WHAT YOU NEED TO DO - Exactly as they appear, print the line with "This screenshot has height=432, width=770." and each line after it through the end of the entries below; leave out pictures.

*** DATA EXTRACTS

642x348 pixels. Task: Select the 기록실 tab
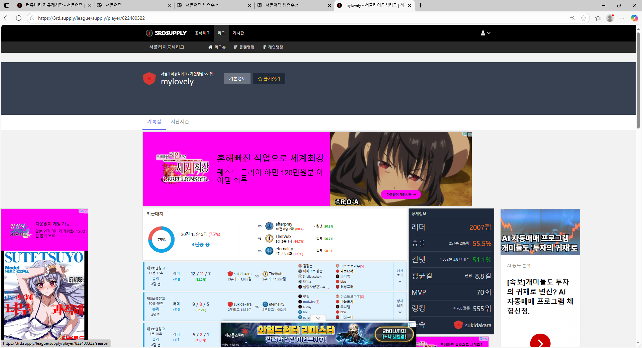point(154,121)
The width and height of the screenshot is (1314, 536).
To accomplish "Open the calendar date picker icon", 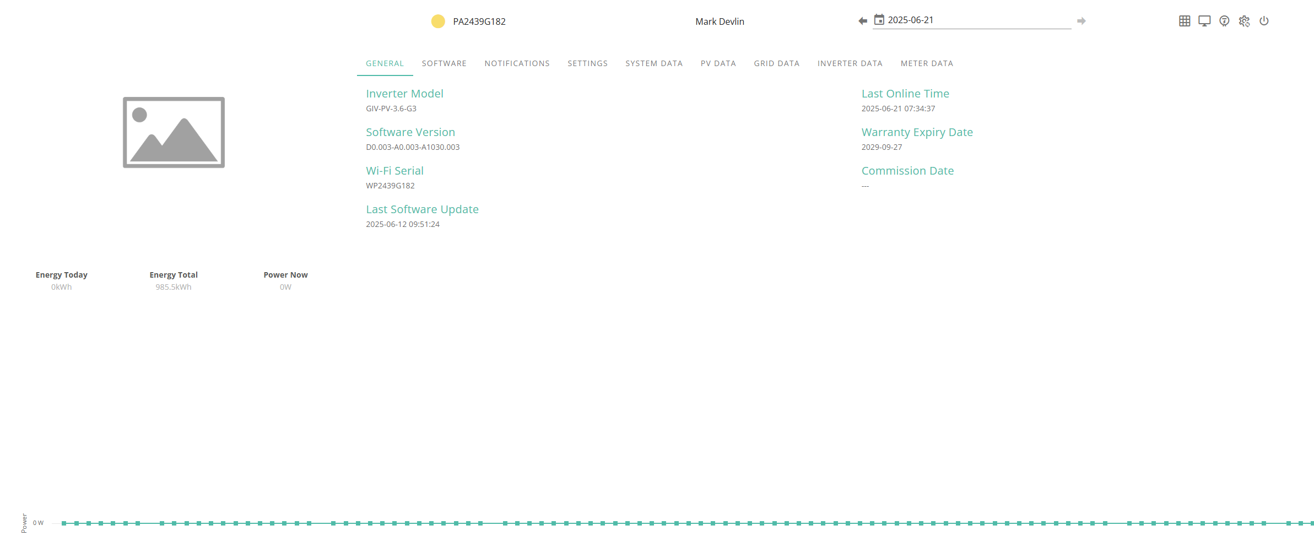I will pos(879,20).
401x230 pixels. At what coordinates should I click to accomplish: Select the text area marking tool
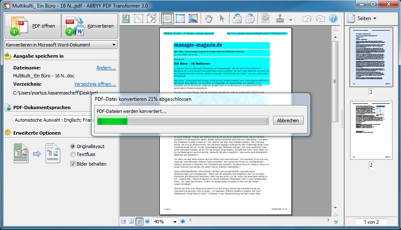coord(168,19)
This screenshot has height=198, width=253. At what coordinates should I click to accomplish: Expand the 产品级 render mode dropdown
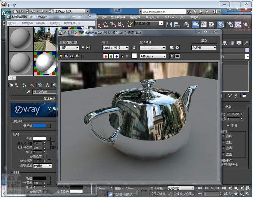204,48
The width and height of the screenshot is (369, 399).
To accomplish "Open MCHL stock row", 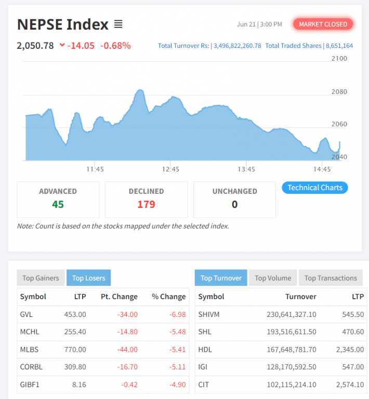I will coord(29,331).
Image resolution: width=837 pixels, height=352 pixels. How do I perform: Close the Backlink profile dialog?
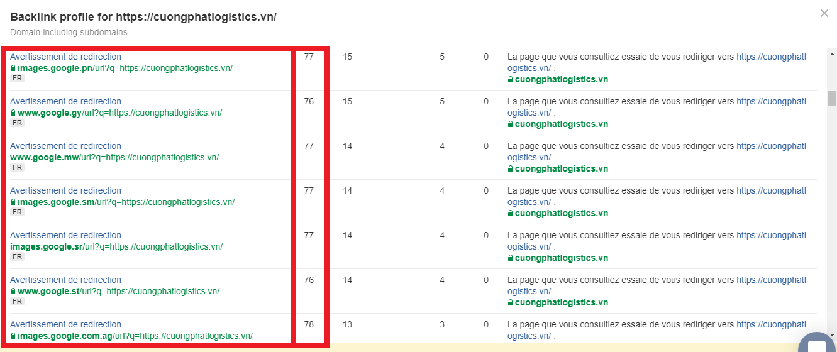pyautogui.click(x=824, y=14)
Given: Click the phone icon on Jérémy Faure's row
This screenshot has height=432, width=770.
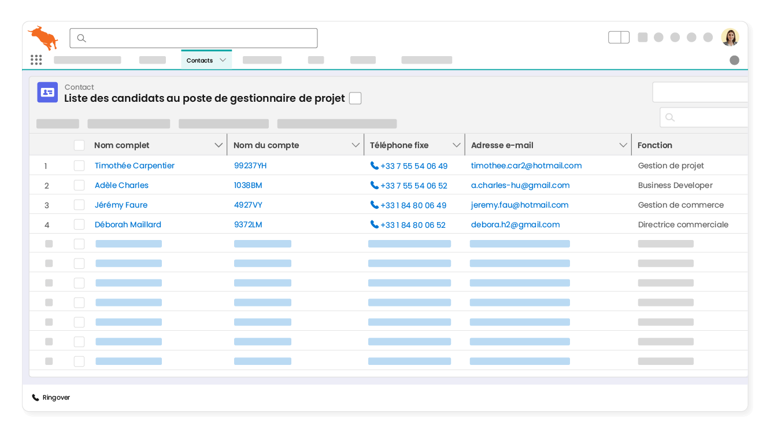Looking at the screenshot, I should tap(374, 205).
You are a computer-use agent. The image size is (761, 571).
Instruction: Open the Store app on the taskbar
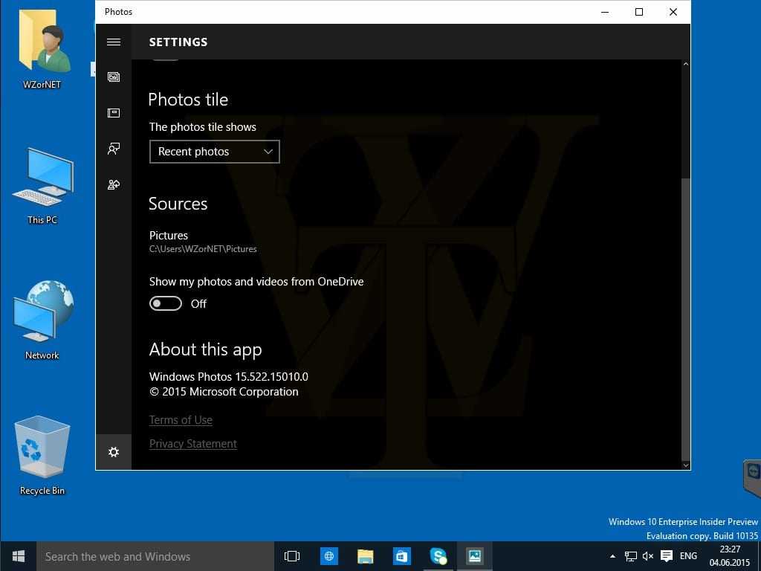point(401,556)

******

PROBLEM SOLUTION -
This screenshot has height=432, width=770.
Looking at the screenshot, I should tap(374, 205).
You are a computer-use agent. The image size is (761, 571).
Instruction: Open the Store app on the taskbar
point(401,556)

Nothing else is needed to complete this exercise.